2.3. Ludwig Binswanger:
O nome “psiquiatria existencial” ficou historicamente associado ao grupo de psiquiatras, psicólogos e psicanalistas cujo pensamento deriva essencialmente de Heidegger e cujo principal representante é Ludwig Binswanger, que chama ele próprio sua abordagem de “Daseinanalyse”. Sua grande contribuição resume-se à afirmação de que “o sintoma neurótico não deve ser explicado em termos do conteúdo do insconsciente do paciente, mas em termos de seu modo de consciência e [que] o conceito-chave involvido na explicação não é o de causalidade, mas o de significado” (Alisdair MacIntire, in: Edwards, P. (ed.). The Encyclopedia of Philosophy. London: MacMillan, 1972). Ou seja, sua grande contribuição resume-se em jogar pela latrina todo o cuidadoso trabalho freudiano de demonstrar cansativa e detalhadamente como as cadeias de significado SÃO CONSTRUÍDAS DE FORMA CAUSAL! Aliás, primarismo teórico da “Daseinanalyse” parece ter gerado metástases: o besteirol de opor hermenêutica a determinismo anda correndo solto, atualmente, nos meios psicanalíticos.
[2] Aliás, só a esse grupinho de “trágicos” e a seus seguidores se adeqúa a afirmação, também postada para mim, de que “no pensamento existencialista ... a angústia deixa de ser vista como uma patologia para ser inerente à existência, à condição humana”, uma bela “cobertura ideológica” (= “racionalização”) de natureza filosófica que os poupou de se indagar se a eterna angústia de que eles padeciam – Sartre fazia uma pouco de “gênero”, é verdade – era saudável ou patológica.

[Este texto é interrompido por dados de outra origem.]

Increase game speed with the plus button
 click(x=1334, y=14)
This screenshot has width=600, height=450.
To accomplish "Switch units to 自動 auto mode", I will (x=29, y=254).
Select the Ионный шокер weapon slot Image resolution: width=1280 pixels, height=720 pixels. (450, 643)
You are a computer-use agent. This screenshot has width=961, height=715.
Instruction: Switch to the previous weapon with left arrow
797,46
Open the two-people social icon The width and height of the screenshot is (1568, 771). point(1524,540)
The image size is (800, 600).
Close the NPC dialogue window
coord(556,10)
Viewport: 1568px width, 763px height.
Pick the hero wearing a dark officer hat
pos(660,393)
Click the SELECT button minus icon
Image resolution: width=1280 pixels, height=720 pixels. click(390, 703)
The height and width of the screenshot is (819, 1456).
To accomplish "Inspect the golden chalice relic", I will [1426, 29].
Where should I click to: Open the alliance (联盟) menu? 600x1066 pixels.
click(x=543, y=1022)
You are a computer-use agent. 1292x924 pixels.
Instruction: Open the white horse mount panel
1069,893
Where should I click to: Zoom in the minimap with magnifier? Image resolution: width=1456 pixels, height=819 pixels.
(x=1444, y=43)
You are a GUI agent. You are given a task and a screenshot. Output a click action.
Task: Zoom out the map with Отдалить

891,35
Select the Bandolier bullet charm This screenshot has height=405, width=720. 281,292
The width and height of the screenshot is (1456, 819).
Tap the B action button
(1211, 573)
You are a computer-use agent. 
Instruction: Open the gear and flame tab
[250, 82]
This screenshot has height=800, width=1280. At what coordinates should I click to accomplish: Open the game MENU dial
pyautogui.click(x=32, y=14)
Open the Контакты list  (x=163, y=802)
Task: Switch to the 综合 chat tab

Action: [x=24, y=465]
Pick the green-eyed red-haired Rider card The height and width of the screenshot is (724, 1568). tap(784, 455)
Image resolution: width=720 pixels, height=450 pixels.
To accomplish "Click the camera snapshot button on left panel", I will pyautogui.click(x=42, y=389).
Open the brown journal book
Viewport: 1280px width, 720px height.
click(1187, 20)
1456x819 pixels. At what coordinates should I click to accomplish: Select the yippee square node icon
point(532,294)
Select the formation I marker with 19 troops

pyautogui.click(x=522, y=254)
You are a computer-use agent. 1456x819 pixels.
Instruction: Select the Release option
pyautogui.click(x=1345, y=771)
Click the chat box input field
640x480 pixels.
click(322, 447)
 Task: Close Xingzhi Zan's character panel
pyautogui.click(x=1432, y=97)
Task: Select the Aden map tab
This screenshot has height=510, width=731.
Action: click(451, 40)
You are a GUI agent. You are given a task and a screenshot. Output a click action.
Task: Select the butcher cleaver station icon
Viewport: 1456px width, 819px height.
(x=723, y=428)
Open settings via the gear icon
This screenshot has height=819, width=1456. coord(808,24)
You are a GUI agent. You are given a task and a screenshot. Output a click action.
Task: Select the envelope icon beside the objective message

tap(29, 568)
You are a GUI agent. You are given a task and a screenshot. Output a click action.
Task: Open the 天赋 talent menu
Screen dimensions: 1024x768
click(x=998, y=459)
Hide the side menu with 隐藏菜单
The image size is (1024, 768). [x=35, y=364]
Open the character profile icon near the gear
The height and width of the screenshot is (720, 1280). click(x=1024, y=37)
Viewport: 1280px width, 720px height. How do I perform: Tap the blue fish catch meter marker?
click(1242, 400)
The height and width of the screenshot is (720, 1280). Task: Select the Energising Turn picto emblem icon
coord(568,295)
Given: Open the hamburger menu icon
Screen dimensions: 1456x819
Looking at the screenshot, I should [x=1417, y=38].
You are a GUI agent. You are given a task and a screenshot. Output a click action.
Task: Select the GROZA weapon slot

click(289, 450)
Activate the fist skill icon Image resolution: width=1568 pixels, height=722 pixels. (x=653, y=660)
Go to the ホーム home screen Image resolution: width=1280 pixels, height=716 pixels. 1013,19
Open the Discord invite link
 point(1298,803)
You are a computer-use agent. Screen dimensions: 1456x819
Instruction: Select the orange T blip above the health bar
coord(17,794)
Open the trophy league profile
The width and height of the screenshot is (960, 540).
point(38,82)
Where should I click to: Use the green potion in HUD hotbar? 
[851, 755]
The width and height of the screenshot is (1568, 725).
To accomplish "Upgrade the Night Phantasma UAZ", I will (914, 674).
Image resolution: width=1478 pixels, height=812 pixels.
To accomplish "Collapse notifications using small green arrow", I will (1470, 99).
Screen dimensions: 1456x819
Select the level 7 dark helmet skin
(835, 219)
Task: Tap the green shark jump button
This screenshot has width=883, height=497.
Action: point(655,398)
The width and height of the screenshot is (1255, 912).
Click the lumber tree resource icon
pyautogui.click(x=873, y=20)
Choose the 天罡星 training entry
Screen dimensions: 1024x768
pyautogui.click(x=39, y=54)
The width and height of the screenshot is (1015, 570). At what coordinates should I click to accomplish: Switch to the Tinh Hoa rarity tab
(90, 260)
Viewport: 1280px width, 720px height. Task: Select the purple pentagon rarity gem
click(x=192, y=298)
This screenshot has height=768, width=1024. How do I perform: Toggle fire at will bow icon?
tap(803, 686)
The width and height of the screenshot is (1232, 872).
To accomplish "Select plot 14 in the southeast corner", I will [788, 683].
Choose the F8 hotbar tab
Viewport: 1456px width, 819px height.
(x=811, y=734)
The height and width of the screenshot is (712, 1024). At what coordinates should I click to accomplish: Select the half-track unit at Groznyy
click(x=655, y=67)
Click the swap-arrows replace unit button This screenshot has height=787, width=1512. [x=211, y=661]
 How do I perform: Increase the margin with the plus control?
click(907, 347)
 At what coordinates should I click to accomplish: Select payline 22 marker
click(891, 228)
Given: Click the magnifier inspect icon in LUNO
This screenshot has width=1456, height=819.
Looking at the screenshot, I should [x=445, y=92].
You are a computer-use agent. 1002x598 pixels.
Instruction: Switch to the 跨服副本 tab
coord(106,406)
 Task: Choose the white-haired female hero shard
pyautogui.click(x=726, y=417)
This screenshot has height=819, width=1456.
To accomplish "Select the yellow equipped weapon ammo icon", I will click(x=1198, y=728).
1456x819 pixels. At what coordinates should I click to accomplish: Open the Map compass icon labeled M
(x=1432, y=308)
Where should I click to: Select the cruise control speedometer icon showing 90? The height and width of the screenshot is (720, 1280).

[3] Aliás, ao permitir a explicação do ignotus per ignotius, “Deus” torna-se um fantástico “quebra-galho” conceptual para quem chega em um beco-sem-saída nas suas indagações. Até Kepler, que, após ter patrocinado um assombroso salto na elaboração do sistema heliocêntrico proposto por Copérnico, não conseguiu descobrir – como Newton faria depois com sua Teoria da Gravitação Universal – uma lei que explicasse os fenômenos que tão bem descreveu, até ele, frente à falta de resposta, resolveu explicar a perfeição do funcionamento dos astros com a história de que Deus enviava um anjo para orientar cada planeta em sua órbita. Pode?